> **Task**: Rewrite the listing from the line with "Given: Select the 16–16.5 shoulder width cell" to the line with "Looking at the", substituting "Click" for "Select" and changing nothing else.

> **Records supplied**:
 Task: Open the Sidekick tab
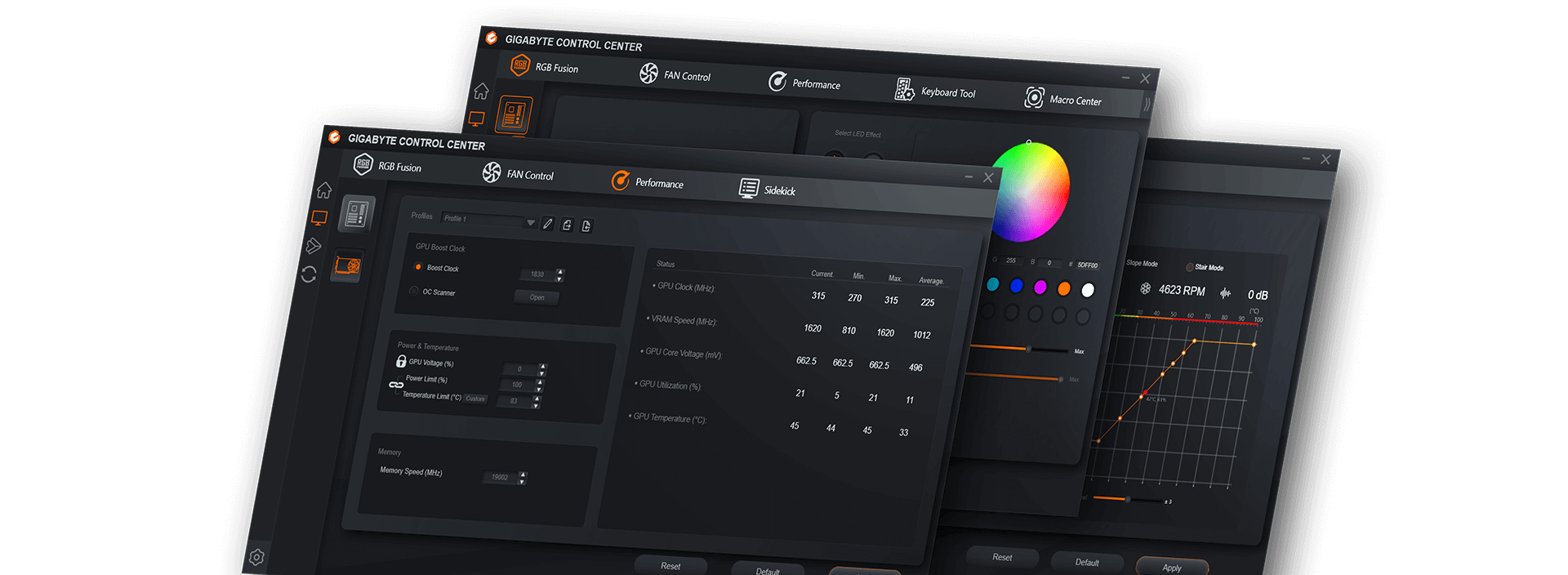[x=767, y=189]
* * *
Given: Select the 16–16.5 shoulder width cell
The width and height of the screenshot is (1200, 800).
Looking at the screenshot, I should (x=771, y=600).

> **Final result**:
Given: Click the 16–16.5 shoulder width cell
The width and height of the screenshot is (1200, 800).
Looking at the screenshot, I should (x=771, y=600).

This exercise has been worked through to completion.